I got married five years ago and my h's parents moved to Arizona so we see them and talk to them very rarely.  His younger sister has always been a problem child.  She is 40 years old but has never been able to get life.  She gets a good job and loses it.  She gets another good job and loses it.  Her parents have had to bail her out over and over again.  She is an alcoholic and pretty much a loser, I guess.  Cute, smart, educated - but just doesn't get it.

So apparently there is this unwritten rule that she needs to be taken care of - she is the baby.  So the other sister who lives in Kansas has taken care of her for awhile.  The parents are in their 70s.
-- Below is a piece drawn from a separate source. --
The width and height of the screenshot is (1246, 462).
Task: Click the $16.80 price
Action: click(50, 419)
So they drive her to our town (which is the town she grew up in) and drop her off at a Extended Stay Hotel.  Well, my husband has been telling me that they think it is our turn to take care of her.  Well, I have three kids and one is autistic....we have too much on our plate already. 
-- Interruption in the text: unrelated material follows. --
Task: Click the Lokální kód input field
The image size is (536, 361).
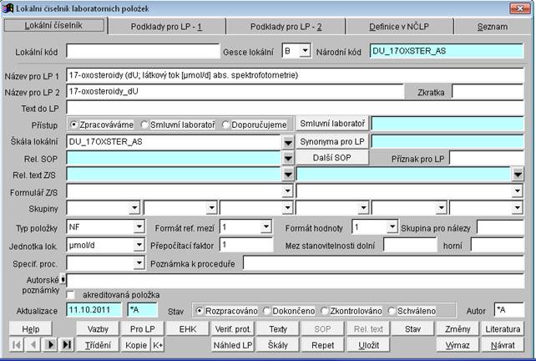Action: 142,52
So his sister gets a job and doesn't call in one day so she put my h's name as an emergency contact.  They called him.  He called her and chewed her out for not calling in.  My husband cannot control his anger and pretty much yelled at her.  He used to do the same to me until I told him "there is the door!"

Anyway, so his mother calls him and yells and screams at him for yelling and screaming at his poor little sister.  But she did something that even my parents don't do - she said things like, "if you think by serving communion you are going to heaven, you've got another thing coming."  She has also called him and overgrown lumox.  He was never able to speak when he was a kid.  His parents paid for college for his two sisters but not him.  He has gotten pretty successful without the degree and they berate him for "his high and mighty job."  Or "all you think about is your job."  "You need to take care of your sister."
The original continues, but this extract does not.